Records drawn from a dataset:
========================
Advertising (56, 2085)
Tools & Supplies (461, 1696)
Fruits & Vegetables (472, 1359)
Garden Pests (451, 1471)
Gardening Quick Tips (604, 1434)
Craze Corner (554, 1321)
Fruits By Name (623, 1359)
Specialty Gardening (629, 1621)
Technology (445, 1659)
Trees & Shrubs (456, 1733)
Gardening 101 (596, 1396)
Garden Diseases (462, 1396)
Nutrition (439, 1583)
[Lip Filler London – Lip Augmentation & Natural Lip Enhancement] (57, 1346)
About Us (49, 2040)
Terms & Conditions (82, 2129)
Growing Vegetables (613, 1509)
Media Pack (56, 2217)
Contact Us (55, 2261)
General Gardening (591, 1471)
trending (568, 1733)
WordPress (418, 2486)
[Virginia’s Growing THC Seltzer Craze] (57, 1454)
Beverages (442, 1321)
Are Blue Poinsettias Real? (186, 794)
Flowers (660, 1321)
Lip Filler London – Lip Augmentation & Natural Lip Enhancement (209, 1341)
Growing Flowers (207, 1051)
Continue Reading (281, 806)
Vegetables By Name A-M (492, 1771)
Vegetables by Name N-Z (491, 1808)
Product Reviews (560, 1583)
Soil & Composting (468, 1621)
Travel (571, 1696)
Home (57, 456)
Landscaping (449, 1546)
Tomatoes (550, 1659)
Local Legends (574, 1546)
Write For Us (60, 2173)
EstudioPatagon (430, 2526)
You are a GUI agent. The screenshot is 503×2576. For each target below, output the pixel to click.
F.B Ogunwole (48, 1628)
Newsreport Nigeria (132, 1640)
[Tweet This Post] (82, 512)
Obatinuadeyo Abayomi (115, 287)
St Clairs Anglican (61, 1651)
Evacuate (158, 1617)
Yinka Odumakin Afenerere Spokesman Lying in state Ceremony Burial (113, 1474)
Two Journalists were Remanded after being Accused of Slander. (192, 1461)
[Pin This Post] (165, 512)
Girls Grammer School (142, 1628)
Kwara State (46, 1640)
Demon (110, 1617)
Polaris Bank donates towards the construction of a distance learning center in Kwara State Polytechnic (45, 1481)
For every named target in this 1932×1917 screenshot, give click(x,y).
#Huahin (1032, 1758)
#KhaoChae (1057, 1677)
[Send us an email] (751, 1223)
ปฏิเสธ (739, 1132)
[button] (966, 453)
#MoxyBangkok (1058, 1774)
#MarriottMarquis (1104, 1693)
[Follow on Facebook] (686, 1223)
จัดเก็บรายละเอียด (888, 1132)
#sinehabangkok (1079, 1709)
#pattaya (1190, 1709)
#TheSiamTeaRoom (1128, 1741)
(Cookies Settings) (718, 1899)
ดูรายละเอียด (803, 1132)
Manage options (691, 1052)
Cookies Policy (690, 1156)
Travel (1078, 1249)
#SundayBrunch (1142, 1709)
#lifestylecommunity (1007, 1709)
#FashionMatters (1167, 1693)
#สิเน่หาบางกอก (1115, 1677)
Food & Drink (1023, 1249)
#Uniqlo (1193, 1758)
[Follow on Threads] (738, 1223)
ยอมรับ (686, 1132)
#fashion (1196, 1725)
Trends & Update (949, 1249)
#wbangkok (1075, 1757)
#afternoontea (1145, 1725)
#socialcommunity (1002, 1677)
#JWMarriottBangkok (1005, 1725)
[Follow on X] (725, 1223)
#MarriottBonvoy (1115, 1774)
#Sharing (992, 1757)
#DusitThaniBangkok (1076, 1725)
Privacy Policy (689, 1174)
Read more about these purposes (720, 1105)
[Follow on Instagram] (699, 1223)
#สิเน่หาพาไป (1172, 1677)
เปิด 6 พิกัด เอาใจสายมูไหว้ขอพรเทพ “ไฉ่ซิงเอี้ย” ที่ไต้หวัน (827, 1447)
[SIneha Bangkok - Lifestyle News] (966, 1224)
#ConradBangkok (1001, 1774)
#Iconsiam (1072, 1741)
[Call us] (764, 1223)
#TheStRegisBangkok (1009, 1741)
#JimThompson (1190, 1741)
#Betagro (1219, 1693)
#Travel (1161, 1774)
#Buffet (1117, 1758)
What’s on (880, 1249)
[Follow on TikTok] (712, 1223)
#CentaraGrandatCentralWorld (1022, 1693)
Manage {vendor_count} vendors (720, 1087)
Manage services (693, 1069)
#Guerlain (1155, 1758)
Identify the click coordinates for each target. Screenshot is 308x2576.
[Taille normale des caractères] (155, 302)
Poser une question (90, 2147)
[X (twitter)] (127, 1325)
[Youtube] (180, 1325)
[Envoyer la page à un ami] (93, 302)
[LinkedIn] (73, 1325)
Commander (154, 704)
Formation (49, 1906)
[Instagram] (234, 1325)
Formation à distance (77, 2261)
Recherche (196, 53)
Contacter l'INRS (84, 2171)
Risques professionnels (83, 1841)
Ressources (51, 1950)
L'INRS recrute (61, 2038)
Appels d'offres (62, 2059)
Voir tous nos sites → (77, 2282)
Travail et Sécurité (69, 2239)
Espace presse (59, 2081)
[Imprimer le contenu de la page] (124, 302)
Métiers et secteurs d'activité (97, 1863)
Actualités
========================
Nothing but the lines from the one with "#TheSiamTeaRoom (1128, 1741)" through the final line of the data belongs in the answer, and they must match exactly.

• [Task answer]
#TheSiamTeaRoom (1128, 1741)
(Cookies Settings) (718, 1899)
ดูรายละเอียด (803, 1132)
Manage options (691, 1052)
Cookies Policy (690, 1156)
Travel (1078, 1249)
#SundayBrunch (1142, 1709)
#lifestylecommunity (1007, 1709)
#FashionMatters (1167, 1693)
#สิเน่หาบางกอก (1115, 1677)
Food & Drink (1023, 1249)
#Uniqlo (1193, 1758)
[Follow on Threads] (738, 1223)
ยอมรับ (686, 1132)
#fashion (1196, 1725)
Trends & Update (949, 1249)
#wbangkok (1075, 1757)
#afternoontea (1145, 1725)
#socialcommunity (1002, 1677)
#JWMarriottBangkok (1005, 1725)
[Follow on X] (725, 1223)
#MarriottBonvoy (1115, 1774)
#Sharing (992, 1757)
#DusitThaniBangkok (1076, 1725)
Privacy Policy (689, 1174)
Read more about these purposes (720, 1105)
[Follow on Instagram] (699, 1223)
#สิเน่หาพาไป (1172, 1677)
เปิด 6 พิกัด เอาใจสายมูไหว้ขอพรเทพ “ไฉ่ซิงเอี้ย” ที่ไต้หวัน (827, 1447)
[SIneha Bangkok - Lifestyle News] (966, 1224)
#ConradBangkok (1001, 1774)
#Iconsiam (1072, 1741)
[Call us] (764, 1223)
#TheStRegisBangkok (1009, 1741)
#JimThompson (1190, 1741)
#Betagro (1219, 1693)
#Travel (1161, 1774)
#Buffet (1117, 1758)
What’s on (880, 1249)
[Follow on TikTok] (712, 1223)
#CentaraGrandatCentralWorld (1022, 1693)
Manage {vendor_count} vendors (720, 1087)
Manage services (693, 1069)
#Guerlain (1155, 1758)
Identify the click coordinates for each target. Screenshot is 308x2576.
[Taille normale des caractères] (155, 302)
Poser une question (90, 2147)
[X (twitter)] (127, 1325)
[Youtube] (180, 1325)
[Envoyer la page à un ami] (93, 302)
[LinkedIn] (73, 1325)
Commander (154, 704)
Formation (49, 1906)
[Instagram] (234, 1325)
Formation à distance (77, 2261)
Recherche (196, 53)
Contacter l'INRS (84, 2171)
Risques professionnels (83, 1841)
Ressources (51, 1950)
L'INRS recrute (61, 2038)
Appels d'offres (62, 2059)
Voir tous nos sites → (77, 2282)
Travail et Sécurité (69, 2239)
Espace presse (59, 2081)
[Imprimer le contenu de la page] (124, 302)
Métiers et secteurs d'activité (97, 1863)
Actualités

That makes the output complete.